Peu avant la visite de M. Rice, j’avais lancé à haute voix à l’univers: J’ai appris un métier à Boston. Puisse mon savoir-faire trouver sa valeur aux yeux de quelqu’un. Cette opportunité me sembla être la réponse, et lorsque le Dr Rice revint, j’étais prête.
Je lui exprimai mon accord pour le projet, précisant que je souhaitais une rémunération de cent dollars par mois pendant sa réalisation, ainsi que vingt pour cent des recettes.
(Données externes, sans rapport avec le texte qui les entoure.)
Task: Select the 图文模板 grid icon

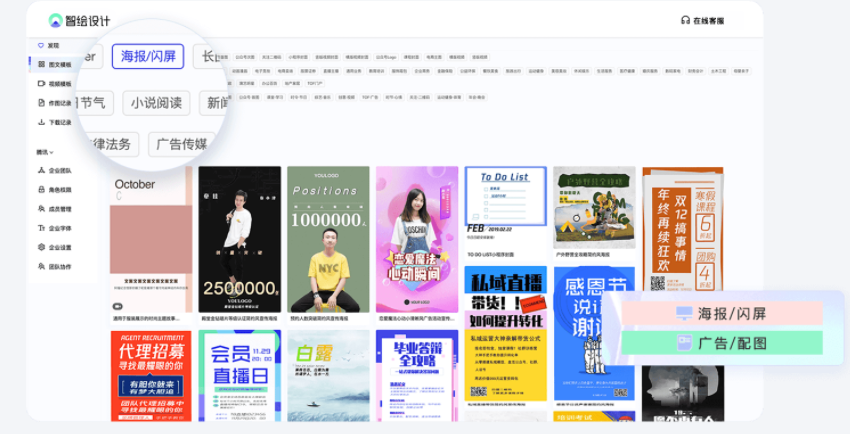Action: (40, 64)

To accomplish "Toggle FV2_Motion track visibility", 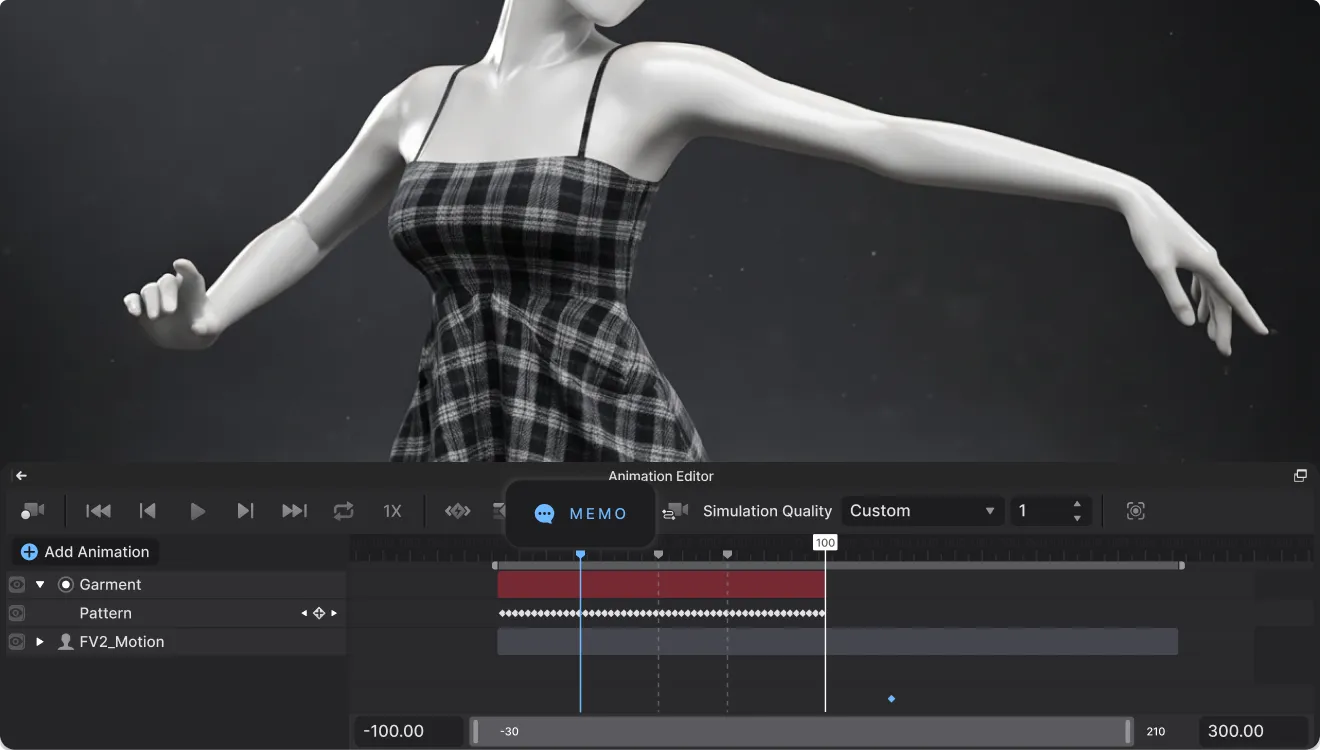I will point(16,641).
Je demandai également la mise en place d’un comité composé de cinq hommes, excluant toute présence féminine.
Ayant accumulé tant d’expériences avec des femmes dépourvues de vision, je ne parvenais plus à travailler avec elles en toute sérénité.
Lorsque j’entreprenais quelque chose, je visualisais au préalable le tableau d’ensemble puis je m’efforçais de le perfectionner.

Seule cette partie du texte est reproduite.